-- Instructions --
#1 In the Bradford West by-election piece, reproduce the text word for word, starting with "It does, however, show" and going on through "in Tower Hamlets.".
#2 Recast the paragraph beginning "It does, however, show how" from the Bradford West by-election piece as a short bulleted list that keeps its main facts.

-- Supplied passage --
========

A young man called Naweed Hussain, even more than George Galloway, is the key to the Bradford West by-election upset. I spent a couple of hours with him last summer when I went to Bradford to write a piece ‘ten years on’ from the 2001 riots. He was an angry and thwarted man; angry not so much about joblessness or discrimination (though he did complain about a ‘brown ceiling’ at the council and university) but about the control of minority representation in the Labour party by people from the Jats and Bains clans from the Mirpur region of Kashmir, from where so many of Britain’s 1.2 million Pakistanis originate. 

When Imran Hussain, a Kashmiri background lawyer and Bradford Labour councillor, was strong-armed into the Labour nomination for the seat by those clans it seemed to be the final straw for Naweed, who had worked closely with the previous Labour MP Marsha Singh. He is an articulate and well-integrated 30-year-old training consultant, but he is from a Punjabi background so was never going to thrive in Bradford Labour. When two weeks before the election he abandoned Labour and became, in effect, Galloway's agent the result was sealed. Of course it needed other things too—a charismatic candidate, an ethnic grievance culture to tap into that could be mobilised through social media and Muslim websites, the willingness of younger Muslim voters and especially increasingly well-educated young women to break with the Biraderi system of clan loyalty. 

So the Bradford West upset is probably most accurately described as the result of a minor civil war within the Pakistani elite in the town which resulted in a younger generation revolting against its elders. And a successful by-election campaign that loudly highlights the plight of the Palestinians is not likely to tell us much about, or have much impact on, national politics.

It does, however, show how ‘soft’ support is for all the main parties – especially in depressed places like Bradford – and also how Ed Miliband has failed to create much buzz around his leadership; it is hard to imagine this happening under a young Tony Blair in 1996. It may also help to revive the Respect party, a sort of Islamic version of the SWP, which after its great successes at the height of the Iraq war had dwindled to one council seat in Birmingham and two in Tower Hamlets. 

But there is another big reason why this apparently sui generis result will reverberate nationally—it may mark the beginning of the end of Labour’s ethnic minority bloc vote politics.

It is one of the open secrets of Labour politics that in large parts of the Midlands and the North it has acquiesced in the ‘wholesale’ vote gathering system offered by some minority leaders. And it is easy to see why an impoverished party with few activists and an old white working class base that seldom votes finds it hard to resist the implicit deal of a few hundred or few thousand votes that some minority community leaders can still realistically offer in return for political attention of various kinds from a Labour MP or councillor.

========

-- Supplied data --
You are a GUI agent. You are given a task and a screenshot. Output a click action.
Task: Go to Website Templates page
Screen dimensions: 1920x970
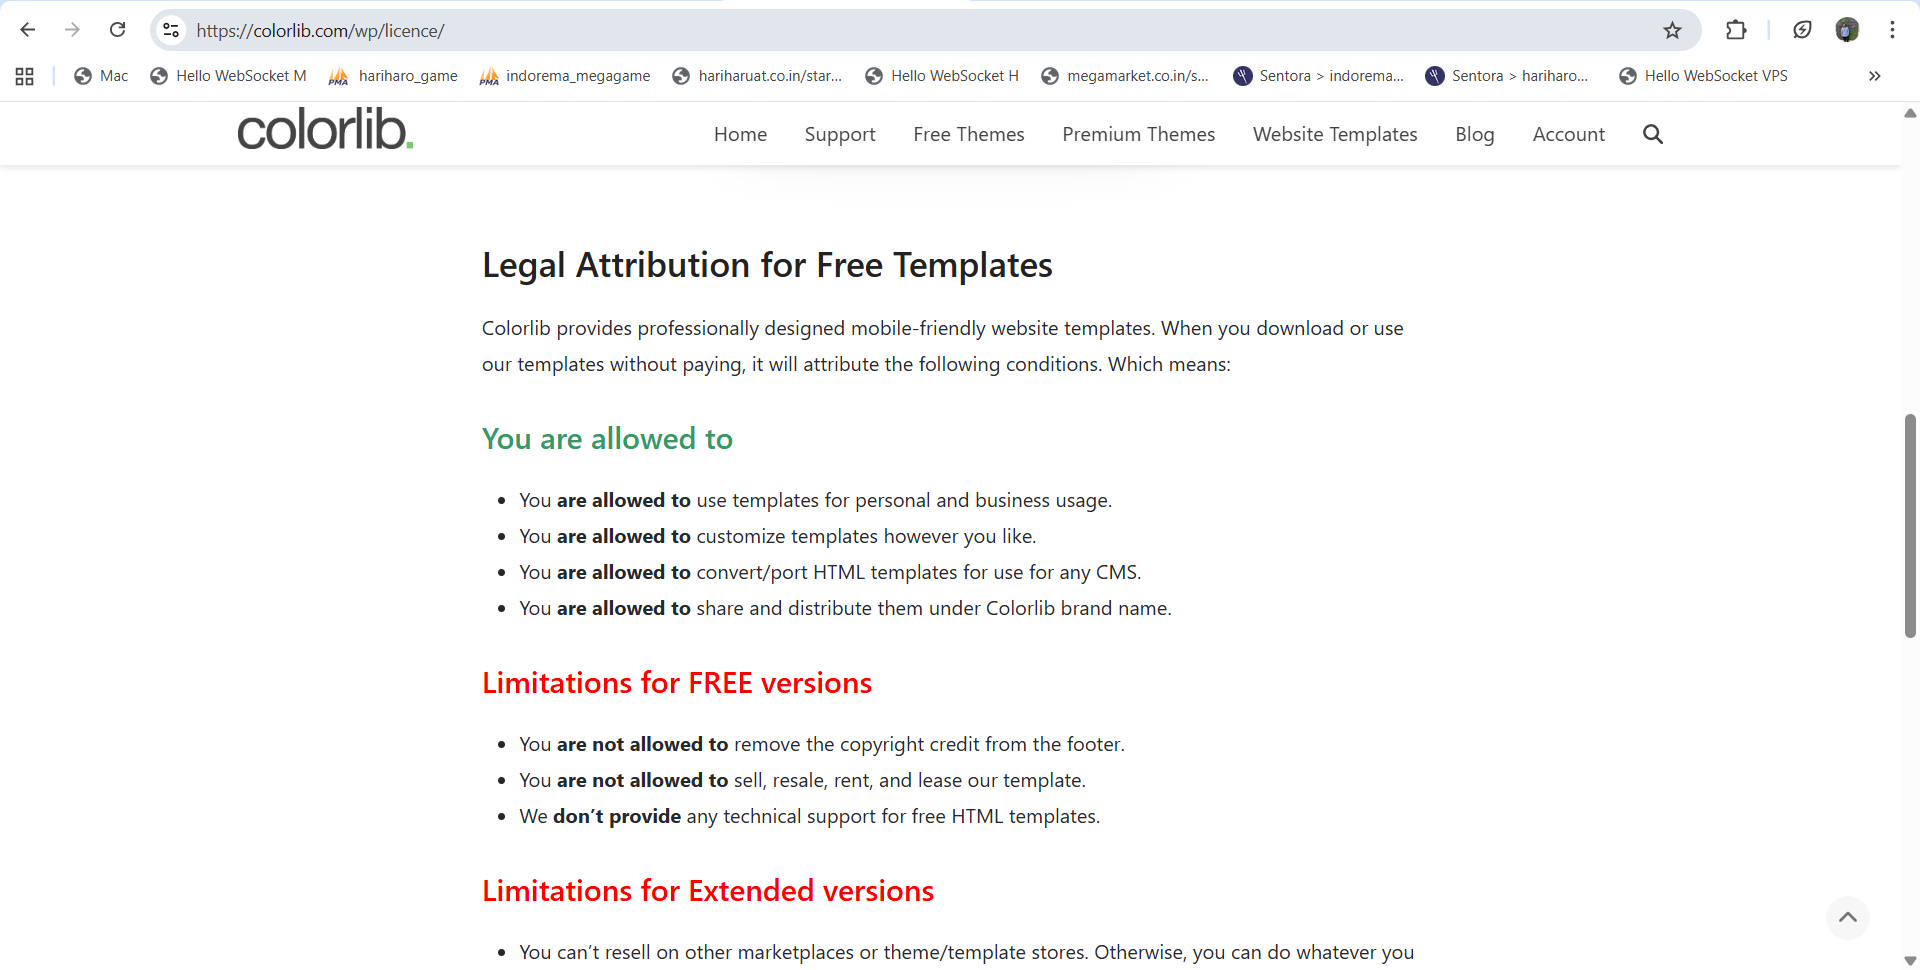[x=1335, y=134]
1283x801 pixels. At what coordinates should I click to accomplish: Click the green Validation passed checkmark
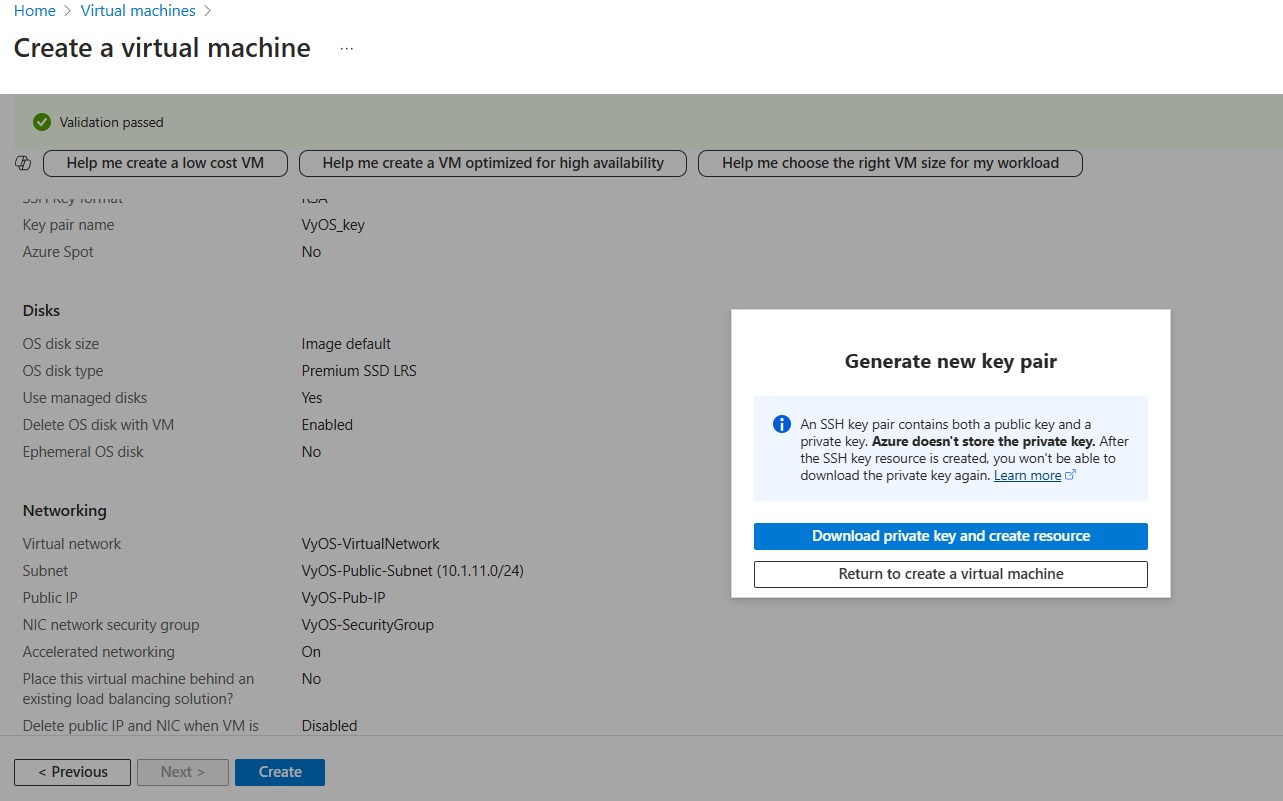pyautogui.click(x=41, y=121)
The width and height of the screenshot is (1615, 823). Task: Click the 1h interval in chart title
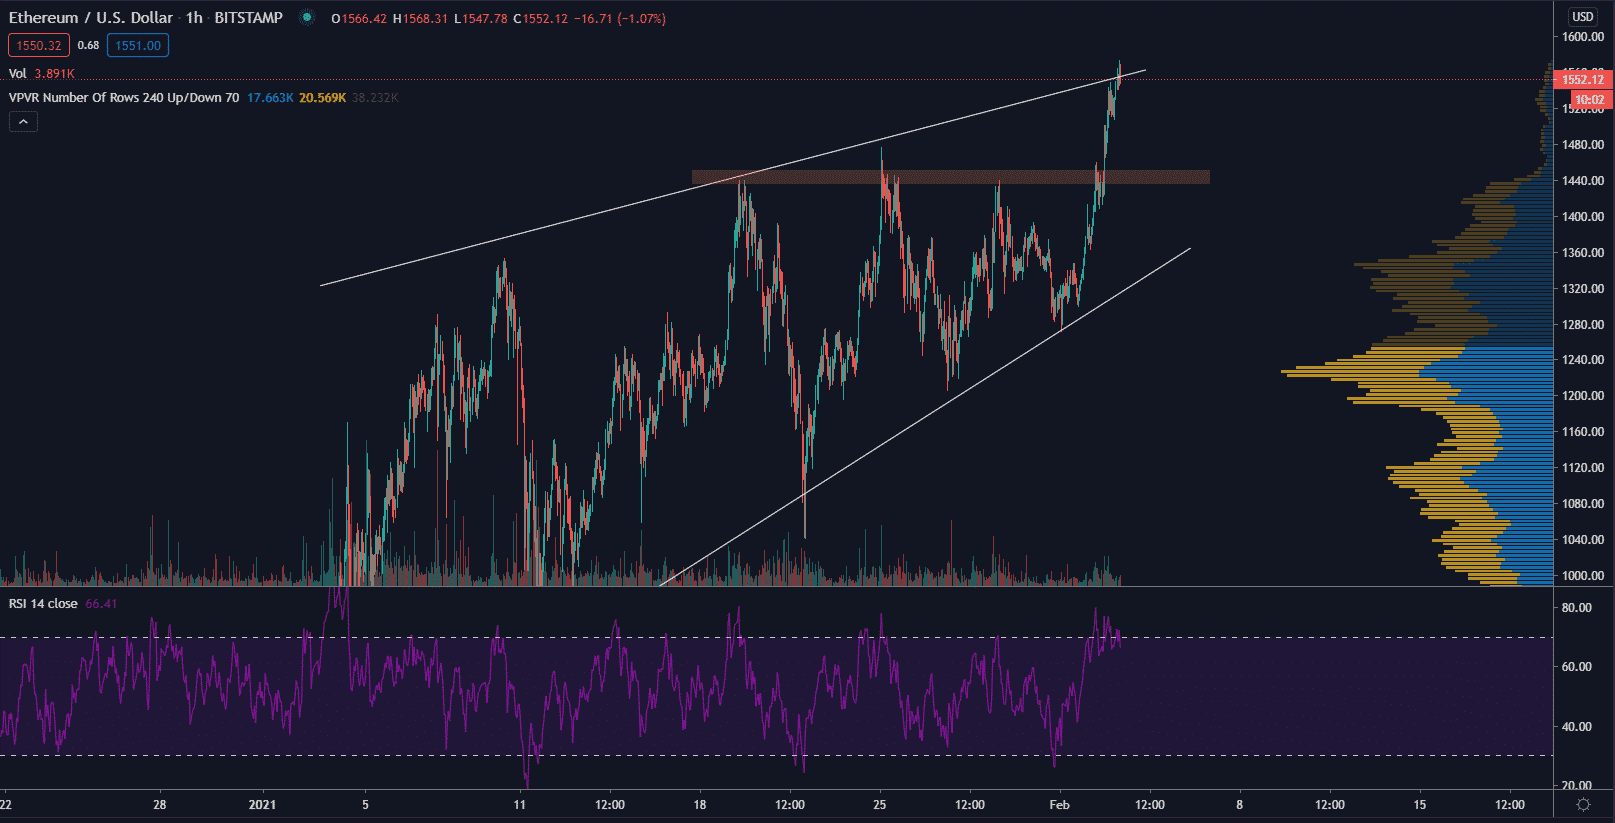194,18
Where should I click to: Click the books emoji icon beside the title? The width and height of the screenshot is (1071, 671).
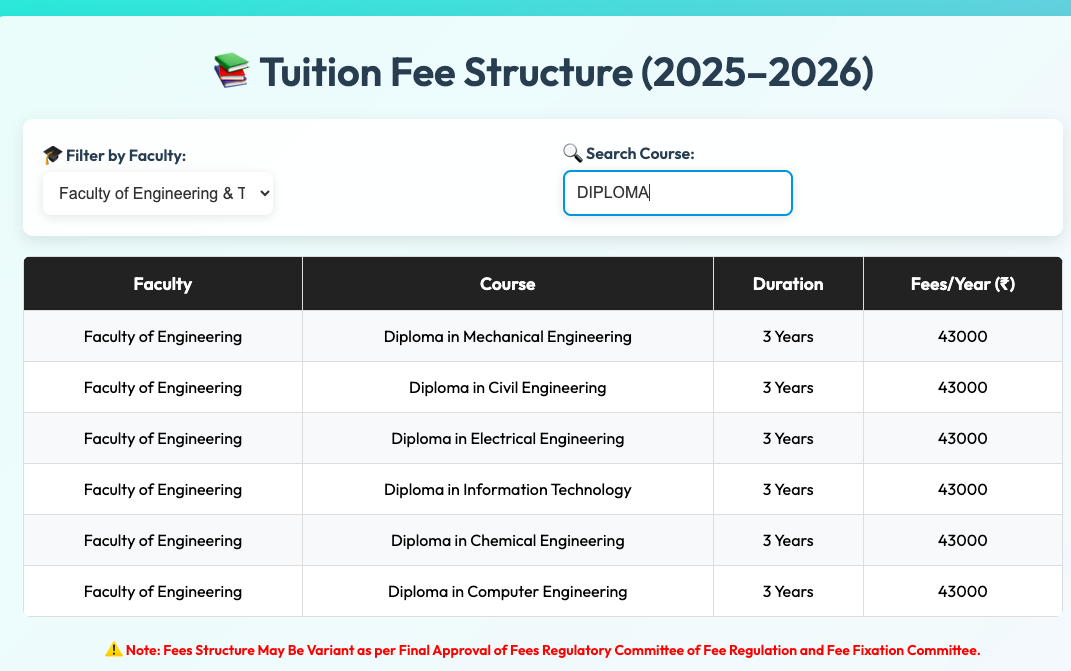tap(232, 71)
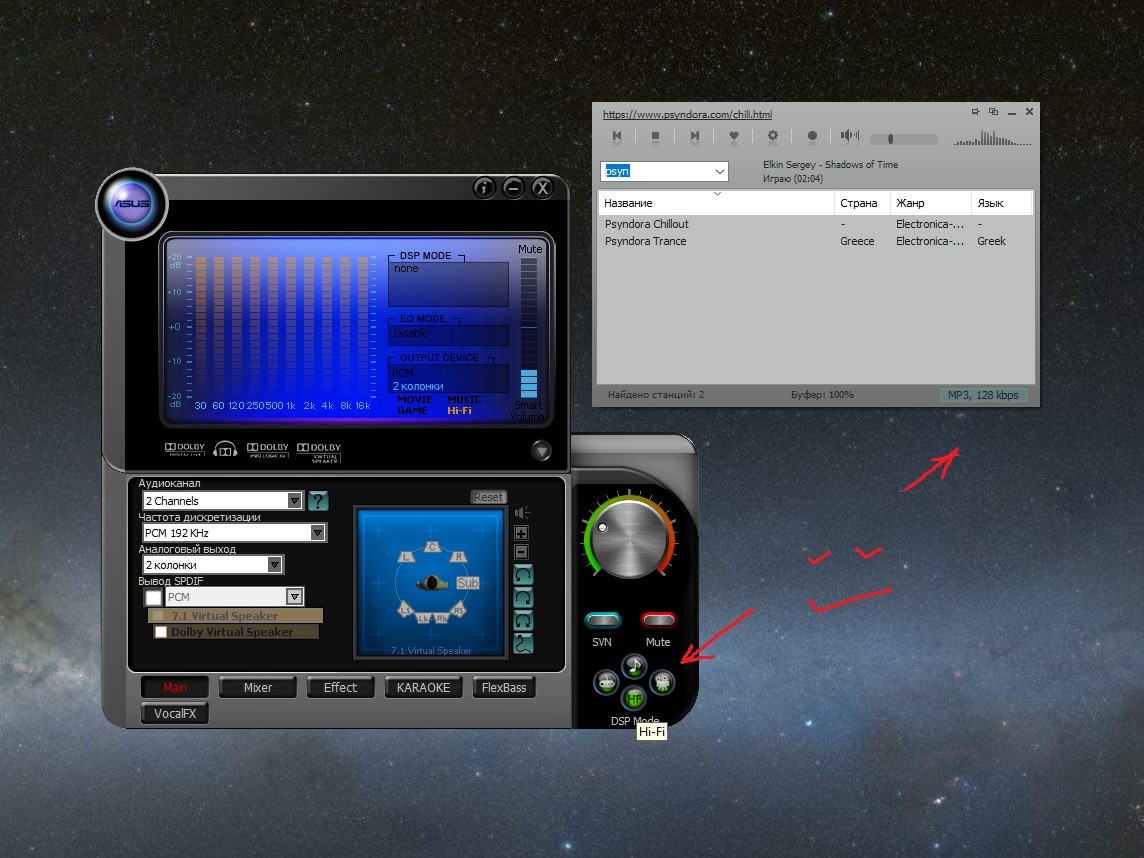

========

-- Outputs in order --
#1
It does, however, show how ‘soft’ support is for all the main parties – especially in depressed places like Bradford – and also how Ed Miliband has failed to create much buzz around his leadership; it is hard to imagine this happening under a young Tony Blair in 1996. It may also help to revive the Respect party, a sort of Islamic version of the SWP, which after its great successes at the height of the Iraq war had dwindled to one council seat in Birmingham and two in Tower Hamlets.

#2
- Support for all the main parties is "soft," especially in depressed places like Bradford.
- Ed Miliband has failed to create much buzz around his leadership. Such an upset is hard to imagine under a young Tony Blair in 1996.
- The result may help revive the Respect party, a sort of Islamic version of the SWP. After great successes at the height of the Iraq war, it had dwindled to one council seat in Birmingham and two in Tower Hamlets.